D'abord que l'Etat français montre l'exemple en la matière, par exemple en supprimant toute une série d'emplois fermés aux étrangers. A titre d'exemple, pour être buraliste en France, il faut avoir la nationalité française ! Il faut également que la justice, qui reste très frileuse sur les questions de discriminations, joue pleinement son rôle en appliquant la loi qui réprime de tels comportements. Et là, nous sommes encore loin du compte. Pour que vous compreniez bien les difficultés auxquelles nous sommes régulièrement confrontés, je vais prendre un exemple criant. Depuis 5 ans, nous avons déposé plainte contre une filiale de la société d'intérim Adecco parce qu'elle fichait ceux qui s'y inscrivaient sur une base ethnique afin de répondre aux demandes discriminatoires passées par les entreprises. Eh bien, en 5 ans, SOS Racisme a été entendu une seule fois par le juge d'instruction, il y a 3 semaines ! Enfin, il faut s'appuyer sur les entreprises qui acceptent de faire un réel travail de lutte contre les discriminations, c'est-à-dire celles qui analysent sérieusement pourquoi on arrive à des recrutements discriminatoires, celles qui acceptent de former leur personnel à ces problématiques...
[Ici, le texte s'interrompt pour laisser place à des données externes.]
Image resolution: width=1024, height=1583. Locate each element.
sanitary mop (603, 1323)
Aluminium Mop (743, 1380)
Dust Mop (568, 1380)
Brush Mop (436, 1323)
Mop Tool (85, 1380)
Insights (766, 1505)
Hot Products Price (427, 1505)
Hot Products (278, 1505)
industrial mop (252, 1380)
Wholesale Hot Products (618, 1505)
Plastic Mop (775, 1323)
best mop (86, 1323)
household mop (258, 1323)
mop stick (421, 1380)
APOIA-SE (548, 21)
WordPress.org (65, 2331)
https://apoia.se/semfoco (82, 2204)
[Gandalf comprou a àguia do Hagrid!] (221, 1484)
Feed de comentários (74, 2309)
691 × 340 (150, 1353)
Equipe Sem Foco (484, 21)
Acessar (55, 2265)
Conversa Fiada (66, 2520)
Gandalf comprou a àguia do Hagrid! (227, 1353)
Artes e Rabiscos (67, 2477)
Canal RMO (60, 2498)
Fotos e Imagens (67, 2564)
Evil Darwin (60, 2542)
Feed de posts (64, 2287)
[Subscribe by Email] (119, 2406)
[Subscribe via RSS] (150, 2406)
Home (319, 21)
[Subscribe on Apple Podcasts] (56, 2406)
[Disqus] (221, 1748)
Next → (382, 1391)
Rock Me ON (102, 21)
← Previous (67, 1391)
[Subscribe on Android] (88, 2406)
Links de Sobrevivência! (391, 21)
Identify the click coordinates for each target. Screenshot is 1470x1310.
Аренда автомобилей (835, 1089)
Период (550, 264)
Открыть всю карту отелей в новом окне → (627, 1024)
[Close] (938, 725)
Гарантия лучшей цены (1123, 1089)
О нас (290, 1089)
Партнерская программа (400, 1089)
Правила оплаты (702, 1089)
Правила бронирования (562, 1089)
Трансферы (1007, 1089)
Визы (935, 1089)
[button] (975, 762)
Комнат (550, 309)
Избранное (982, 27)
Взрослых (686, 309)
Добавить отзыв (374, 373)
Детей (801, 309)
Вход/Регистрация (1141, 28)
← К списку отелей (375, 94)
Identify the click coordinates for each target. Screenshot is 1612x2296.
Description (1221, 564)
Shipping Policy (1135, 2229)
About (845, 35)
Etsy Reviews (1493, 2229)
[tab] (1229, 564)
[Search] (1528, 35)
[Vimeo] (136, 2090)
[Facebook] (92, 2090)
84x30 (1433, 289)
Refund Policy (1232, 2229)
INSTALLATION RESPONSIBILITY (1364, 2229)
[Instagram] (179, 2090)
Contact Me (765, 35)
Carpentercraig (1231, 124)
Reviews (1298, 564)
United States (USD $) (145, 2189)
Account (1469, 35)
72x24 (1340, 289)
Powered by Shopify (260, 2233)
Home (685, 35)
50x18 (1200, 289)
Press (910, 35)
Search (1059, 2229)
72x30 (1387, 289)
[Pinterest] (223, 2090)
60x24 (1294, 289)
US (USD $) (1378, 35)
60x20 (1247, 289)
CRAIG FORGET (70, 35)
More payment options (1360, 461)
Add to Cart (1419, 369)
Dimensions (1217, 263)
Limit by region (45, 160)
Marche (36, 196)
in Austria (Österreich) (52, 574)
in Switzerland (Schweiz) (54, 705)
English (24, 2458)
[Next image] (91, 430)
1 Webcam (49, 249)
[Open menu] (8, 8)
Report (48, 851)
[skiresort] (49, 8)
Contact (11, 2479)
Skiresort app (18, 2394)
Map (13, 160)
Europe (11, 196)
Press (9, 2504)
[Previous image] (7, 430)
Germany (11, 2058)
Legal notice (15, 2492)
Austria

Vous pensez que le mirage « Black Blanc Beur » s'est dissipé ?
Non, car la France, je le répète, est une société très métissée. Cette réalité montre qu'il existe donc en France un énorme potentiel de fraternité, qu'il est de notre responsabilité de savoir mobiliser. La majorité des gens aspirent à vivre ensemble, au-delà de leurs différences. Mais il est vrai que des forces tentent de pousser dans le sens inverse et ont comme projet de voir différentes parties de la population se monter les unes contre les autres. De ce point de vue-là, l'extrême droite traditionnelle et les communautaristes ont exactement la même vision de l'organisation de la société : « Chacun chez soi. » Mais je suis sûr d'une chose, c'est que ces forces réactionnaires ne gagneront pas la partie.
Quel est le bilan des opérations de testing, ces opérations qui consistent, par exemple, à envoyer un CV avec un nom bien français et le même CV avec un nom « exotique » ?
Les opérations testing nous ont permis deux choses essentielles. D'abord de montrer que les discriminations n'étaient en rien marginales en France. A chaque fois que nous organisons des testings de grande ampleur, nous trouvons l'existence de discriminations. Ensuite, les testings ont permis de doter les victimes d'actes discriminatoires d'une preuve devant les tribunaux. Car la discrimination, et c'est bien là le problème, est très difficilement prouvable. Le testing a permis de lever cette hypothèque et nous a permis d'aller devant les tribunaux, qui reconnaissent aujourd'hui cette méthode comme une preuve valable. Enfin, l'intérêt du testing, c'est aussi de montrer qu'on peut agir contre les discriminations, qu'il n'y a pas de fatalité et que nul n'est condamné à être une perpétuelle victime.